Grazie a Dio, Orso d’argento all’ultima edizione della Berlinale, è un film di denuncia e di solido impegno civile. Ozon rinuncia ad alcuni tratti peculiari del suo modo di fare cinema per mettersi al servizio della causa e realizzare un’opera corale dalla parte delle vittime e delle loro famiglie. Il suo sguardo – rispettoso, partecipe ed empatico – si focalizza principalmente su tre personaggi, Alexandre, François ed Emmanuel, abusati ripetutamente dal sacerdote pedofilo quando erano dei piccoli boyscout. Il primo è divenuto un uomo in carriera con una prole numerosa e una moglie amorevole sempre al suo fianco. Il trauma subito da bambino non lo ha allontanato dalla chiesa e dalla fede cattolica, al contrario di François che se ne è distaccato e ha potuto contare sull’aiuto e sull’affetto dei suoi genitori e sull’amore della moglie e delle due figlie. Emmanuel è il più debole e il più traumatizzato dei tre, non si è mai ripreso dagli abusi subiti e non è stato in grado di costruirsi una vita stabile ed equilibrata a livello professionale e affettivo.

Ozon, autore in prima persona della sceneggiatura, denuncia senza indugi le colpe della Chiesa cattolica e delle sue gerarchie più alte, che spesso hanno coperto e occultato i comportamenti malati e deviati di sacerdoti che, invece di essere denunciati e costretti alle dimissioni dallo stato clericale, hanno continuato a svolgere le loro attività a stretto contatto con bambini e ragazzi, di cui hanno distrutto e rovinato le vite segnandoli in profondità.

In un primo momento il regista francese avrebbe voluto realizzare un documentario sulla vicenda ma davanti alla delusione delle vittime, desiderose che ne venisse realizzato un film che potesse suscitare una grande eco a livello mediatico e ottenere la più alta visibilità possibile presso il pubblico francese, ha deciso di cambiare strada e trarne un’opera di finzione ispirata ai fatti reali. Il suo obbiettivo e quello delle vittime e delle loro famiglie non era realizzare un film contro la chiesa ma per la chiesa, per cercare di combattere un sistema omertoso che la attanaglia e la consuma da anni e contribuire al cambiamento e alla rifondazione delle istituzioni religiose, facendo in modo che questi gravi e frequenti casi di abuso e di comportamenti sessuali malati e deviati non si ripetano mai più al suo interno.
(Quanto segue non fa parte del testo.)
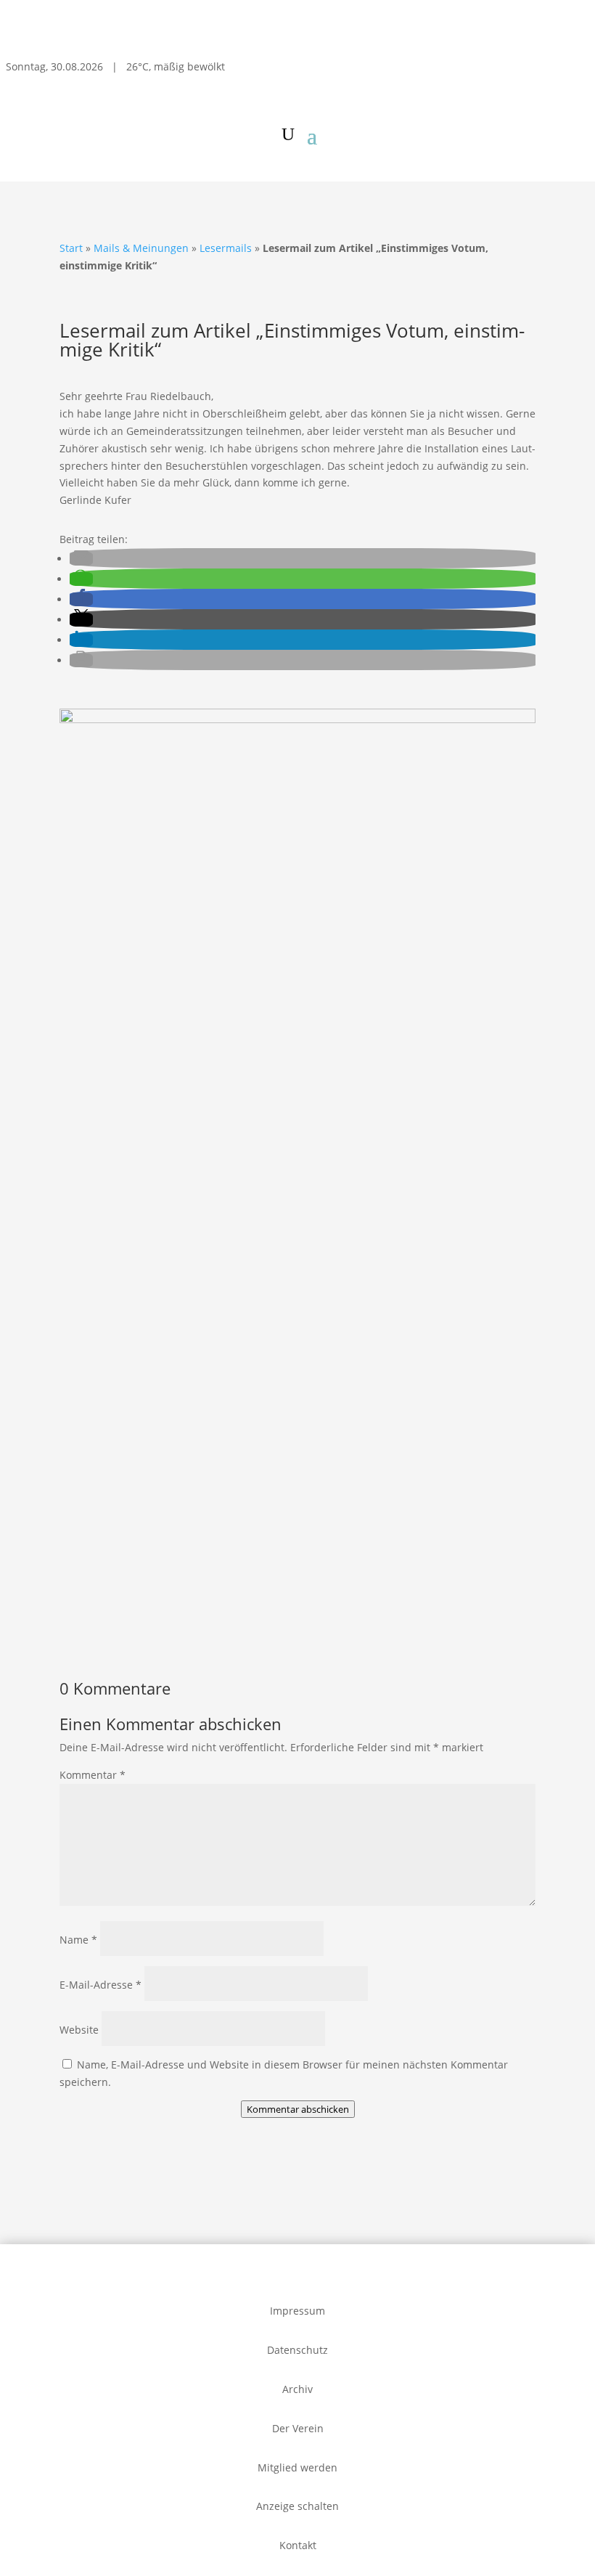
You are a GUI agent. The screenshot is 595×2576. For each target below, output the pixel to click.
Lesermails (226, 248)
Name (78, 1940)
Grazie a Dio non vuole scioccare lo spettatore, evita saggiamente di mostrare gli abusi, si ferma sempre un attimo prima che avvengano, preferisce stimolare pensieri e riflessioni, dar vita a un dibattito costruttivo. Rinuncia addirittura a dipingere come un mostro padre Preynat, che appare per quel che è, un uomo malato e disturbato che ha sempre ammesso le sue colpe e le sue devianze davanti ai superiori i quali, anziché prendere provvedimenti, lo hanno lasciato colpevolmente a contatto con i bambini, facendo in modo che le sue vittime aumentassero nel corso degli anni.
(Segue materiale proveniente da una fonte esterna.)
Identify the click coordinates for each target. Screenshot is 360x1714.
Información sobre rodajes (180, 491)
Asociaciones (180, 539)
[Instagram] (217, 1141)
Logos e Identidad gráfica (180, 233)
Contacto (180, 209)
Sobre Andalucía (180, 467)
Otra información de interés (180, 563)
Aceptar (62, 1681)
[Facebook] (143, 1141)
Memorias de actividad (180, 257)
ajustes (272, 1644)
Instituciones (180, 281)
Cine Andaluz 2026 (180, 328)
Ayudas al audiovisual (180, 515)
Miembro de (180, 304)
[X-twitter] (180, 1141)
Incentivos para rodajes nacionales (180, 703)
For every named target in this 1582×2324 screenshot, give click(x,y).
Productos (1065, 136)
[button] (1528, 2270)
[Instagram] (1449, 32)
Uno degli aspetti più interessanti dell’opera di Ozon, che come detto in precedenza rinuncia qui agli elementi più liberi e onirici della sua poetica, è la struttura tripartita dello script che consente al regista di passare da una storia a un’altra e da un personaggio all’altro per mostrare al pubblico i differenti modi di ognuno di loro di vivere ed elaborare il trauma subito in tenera età. Menzione speciale per i tre protagonisti, in particolare per Denis Ménochet che aveva già realizzato un film con Ozon (Nella Casa, 2012) e per Swann Arlaud, alla sua prima collaborazione col regista e sceneggiatore francese.

voto_4

Boris Schumacher
Appassionato di cinema da che ne ha memoria, ha studiato Storia e Critica del Cinema a Firenze dove vive tuttora. Folgorato dal genio creativo di Stanley Kubrick e di Orson Welles, si autodefinisce un malato di cinema più che un cinefilo. Vero e proprio onnivoro, vede di tutto, dal cinema d’autore a quello di genere con un particolare occhio di riguardo verso l’horror e il thriller. Adora il cinema orientale, in particolare quello coreano, il cinema d’animazione (stravede per la Pixar e lo Studio Ghibli di Hayao Miyazaki e Isao Takahata) e qualche anno fa è rimasto ipnotizzato e folgorato dalle opere del cineasta ungherese Béla Tarr. Scrive anche su Taxi Drivers, web magazine di cinema e cultura e Orizzonti di Gloria – La sfida del cinema di qualità. In passato ha collaborato con Cinemonitor e FilmVillage mentre su MyMovies ha pubblicato un approfondimento sulla serialità statunitense. All'inizio del 2012 ha creato Lost in Movieland, pagina facebook dedicata alla Settima Arte.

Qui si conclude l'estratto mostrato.